> **THE REQUEST**:
Reproduce the following lines verbatim, omitting the pictures from your output.

> **PROVIDED DATA**:
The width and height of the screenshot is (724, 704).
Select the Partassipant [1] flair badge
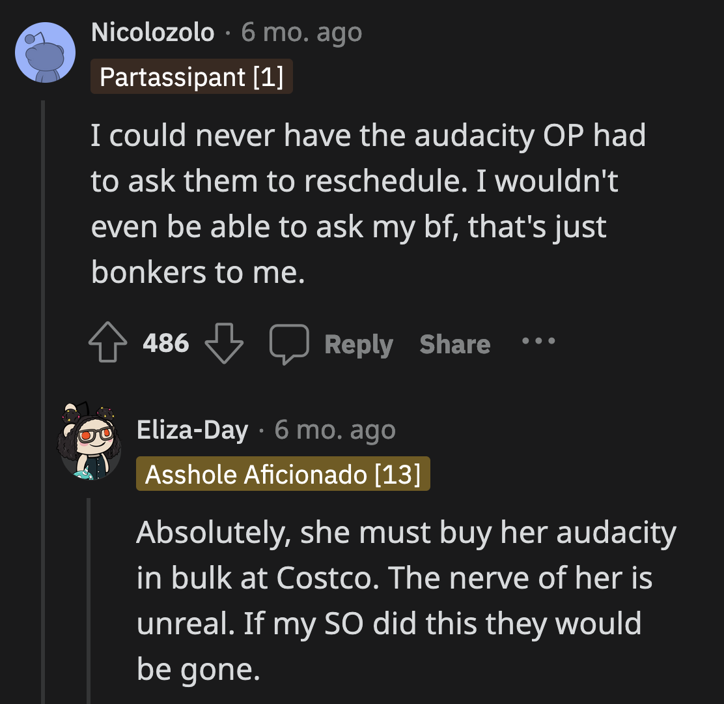(x=191, y=76)
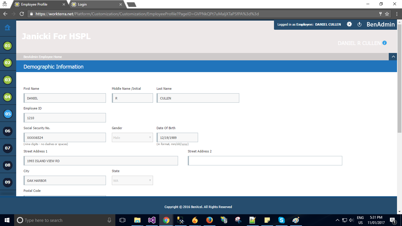Open step 09 sidebar icon

pos(8,182)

> **SOLVED EXERCISE**:
The width and height of the screenshot is (724, 704).
Select the Partassipant [1] flair badge
(x=191, y=76)
Open step 09 sidebar icon

pos(8,182)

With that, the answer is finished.